Word for word, reproduce the records that follow.

> _DATA FOR THIS TASK_:
*** Block opens ***
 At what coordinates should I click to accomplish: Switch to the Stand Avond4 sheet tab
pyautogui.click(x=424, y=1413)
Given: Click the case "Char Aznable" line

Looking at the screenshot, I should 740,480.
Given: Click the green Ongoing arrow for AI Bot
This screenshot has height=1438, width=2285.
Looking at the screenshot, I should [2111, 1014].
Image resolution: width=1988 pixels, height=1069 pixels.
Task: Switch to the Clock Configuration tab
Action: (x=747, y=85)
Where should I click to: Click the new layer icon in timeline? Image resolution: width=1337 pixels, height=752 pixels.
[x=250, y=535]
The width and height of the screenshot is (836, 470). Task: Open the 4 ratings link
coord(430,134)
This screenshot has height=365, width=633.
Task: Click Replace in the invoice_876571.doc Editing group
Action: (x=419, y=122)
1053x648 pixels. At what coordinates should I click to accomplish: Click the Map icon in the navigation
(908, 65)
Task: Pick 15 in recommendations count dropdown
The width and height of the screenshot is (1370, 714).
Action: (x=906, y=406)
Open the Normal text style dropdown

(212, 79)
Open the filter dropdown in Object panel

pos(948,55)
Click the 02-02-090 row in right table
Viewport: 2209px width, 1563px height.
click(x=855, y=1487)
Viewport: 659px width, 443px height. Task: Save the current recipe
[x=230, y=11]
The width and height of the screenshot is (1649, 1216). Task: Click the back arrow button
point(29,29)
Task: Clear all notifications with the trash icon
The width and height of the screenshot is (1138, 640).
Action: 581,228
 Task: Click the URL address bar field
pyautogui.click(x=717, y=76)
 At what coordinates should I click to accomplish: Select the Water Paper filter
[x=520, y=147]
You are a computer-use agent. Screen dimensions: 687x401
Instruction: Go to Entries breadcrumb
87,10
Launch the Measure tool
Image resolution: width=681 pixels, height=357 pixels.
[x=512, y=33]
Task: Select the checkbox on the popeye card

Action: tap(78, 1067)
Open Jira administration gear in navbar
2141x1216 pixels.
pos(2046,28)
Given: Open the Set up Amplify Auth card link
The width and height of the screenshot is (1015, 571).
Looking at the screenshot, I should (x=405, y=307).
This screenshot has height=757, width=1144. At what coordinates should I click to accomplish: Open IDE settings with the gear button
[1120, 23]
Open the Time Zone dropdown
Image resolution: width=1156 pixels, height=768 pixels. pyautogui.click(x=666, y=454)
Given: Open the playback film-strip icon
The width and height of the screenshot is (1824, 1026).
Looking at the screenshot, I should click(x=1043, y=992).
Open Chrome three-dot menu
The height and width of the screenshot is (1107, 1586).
*** Block closes ***
> _WRITTEN SOLUTION_:
 At what coordinates should I click to accomplish: Switch to the Stand Avond4 sheet tab
pyautogui.click(x=424, y=1413)
Given: Click the case "Char Aznable" line

Looking at the screenshot, I should 740,480.
Given: Click the green Ongoing arrow for AI Bot
This screenshot has height=1438, width=2285.
Looking at the screenshot, I should [2111, 1014].
Image resolution: width=1988 pixels, height=1069 pixels.
Task: Switch to the Clock Configuration tab
Action: (x=747, y=85)
Where should I click to: Click the new layer icon in timeline? Image resolution: width=1337 pixels, height=752 pixels.
[x=250, y=535]
The width and height of the screenshot is (836, 470). Task: Open the 4 ratings link
coord(430,134)
This screenshot has height=365, width=633.
Task: Click Replace in the invoice_876571.doc Editing group
Action: (x=419, y=122)
1053x648 pixels. At what coordinates should I click to accomplish: Click the Map icon in the navigation
(908, 65)
Task: Pick 15 in recommendations count dropdown
The width and height of the screenshot is (1370, 714).
Action: (x=906, y=406)
Open the Normal text style dropdown

(212, 79)
Open the filter dropdown in Object panel

pos(948,55)
Click the 02-02-090 row in right table
Viewport: 2209px width, 1563px height.
click(x=855, y=1487)
Viewport: 659px width, 443px height. Task: Save the current recipe
[x=230, y=11]
The width and height of the screenshot is (1649, 1216). Task: Click the back arrow button
point(29,29)
Task: Clear all notifications with the trash icon
The width and height of the screenshot is (1138, 640).
Action: 581,228
 Task: Click the URL address bar field
pyautogui.click(x=717, y=76)
 At what coordinates should I click to accomplish: Select the Water Paper filter
[x=520, y=147]
You are a computer-use agent. Screen dimensions: 687x401
Instruction: Go to Entries breadcrumb
87,10
Launch the Measure tool
Image resolution: width=681 pixels, height=357 pixels.
[x=512, y=33]
Task: Select the checkbox on the popeye card

Action: tap(78, 1067)
Open Jira administration gear in navbar
2141x1216 pixels.
pos(2046,28)
Given: Open the Set up Amplify Auth card link
The width and height of the screenshot is (1015, 571).
Looking at the screenshot, I should (x=405, y=307).
This screenshot has height=757, width=1144. At what coordinates should I click to accomplish: Open IDE settings with the gear button
[1120, 23]
Open the Time Zone dropdown
Image resolution: width=1156 pixels, height=768 pixels. pyautogui.click(x=666, y=454)
Given: Open the playback film-strip icon
The width and height of the screenshot is (1824, 1026).
Looking at the screenshot, I should click(x=1043, y=992).
Open Chrome three-dot menu
The height and width of the screenshot is (1107, 1586).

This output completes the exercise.